Front and center is the money haggling farm and ranch advocates will endure as Congress seeks to slice $35 billion in mandatory spending from the next five years’ of federal budgets by September.
The cuts, about 1.3 percent of all anticipated mandatory spending (this is fiscal restraint?), will be a big deal for the aggies because ag is ticketed to contribute a big part, $3 billion or 8.5 percent, of the total tiny slice.
Trade babble. Then there’s the endless talk, talk, talk over trade.
Can you imagine a worse way to spend a lazy, hazy day of summer than in a glazy, crazy Senate hearing over Burkino Faso’s potential 2015 cotton exports or what parts of a chicken’s plucked anatomy can be brought into the U.S. duty free?
This summer will feature all of that and more for two reasons.
CAFTA vote. First, the Bush Administration is chumming the waters now for a late-June, early July Congressional vote on the Central American Free Trade Agreement.
As such, it and its big biz-big farm group lobbying buddies are preparing a big pro-CAFTA blitz to pressure a decidedly anti-CAFTA Congress to approve the 2004 deal as it did (in just three months last year) for trade pacts with Australia, Singapore and Morocco.
CAFTA opponents already claim to have least 230 House votes, a majority, against the deal in their pocket.
If so, the fight leading up to a vote could send more feathers flying than a fox in a henhouse.

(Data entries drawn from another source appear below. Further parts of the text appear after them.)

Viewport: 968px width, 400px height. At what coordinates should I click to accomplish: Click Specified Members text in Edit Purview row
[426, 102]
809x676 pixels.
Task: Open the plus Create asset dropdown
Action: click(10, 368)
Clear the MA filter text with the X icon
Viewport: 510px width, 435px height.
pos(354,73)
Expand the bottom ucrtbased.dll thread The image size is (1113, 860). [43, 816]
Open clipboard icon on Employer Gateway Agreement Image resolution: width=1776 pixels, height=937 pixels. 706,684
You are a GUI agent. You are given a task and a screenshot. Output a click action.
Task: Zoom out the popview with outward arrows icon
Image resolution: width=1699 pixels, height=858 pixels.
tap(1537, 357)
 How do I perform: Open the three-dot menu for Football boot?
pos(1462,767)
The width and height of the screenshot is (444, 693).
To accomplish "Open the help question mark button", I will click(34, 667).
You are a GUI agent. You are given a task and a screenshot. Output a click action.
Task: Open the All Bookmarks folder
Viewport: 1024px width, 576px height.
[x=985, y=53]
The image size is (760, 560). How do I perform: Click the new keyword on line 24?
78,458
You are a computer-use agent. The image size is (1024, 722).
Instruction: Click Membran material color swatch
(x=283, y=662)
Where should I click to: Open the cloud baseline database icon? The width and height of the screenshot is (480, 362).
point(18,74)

Also, the agricultural round of World Trade Organization talks is moving slower than ice uphill. That snail’s pace threatens – easily threatens – to freeze a final overall WTO trade deal for years.
Budget brouhaha. On top of all that, the outcome, if there is any this summer, of both trade and budget talks carries enormous implications for the 2007 farm bill discussions slated to begin whenever any aggie chooses to pop his head out of the rabbit hole.
Don’t expect much. The final kicker shows that Congress only has about 20 scheduled days of work between now and its annual August recess – pardon me, the “Summer District Work Period” – of Aug. 1 through Sept. 2.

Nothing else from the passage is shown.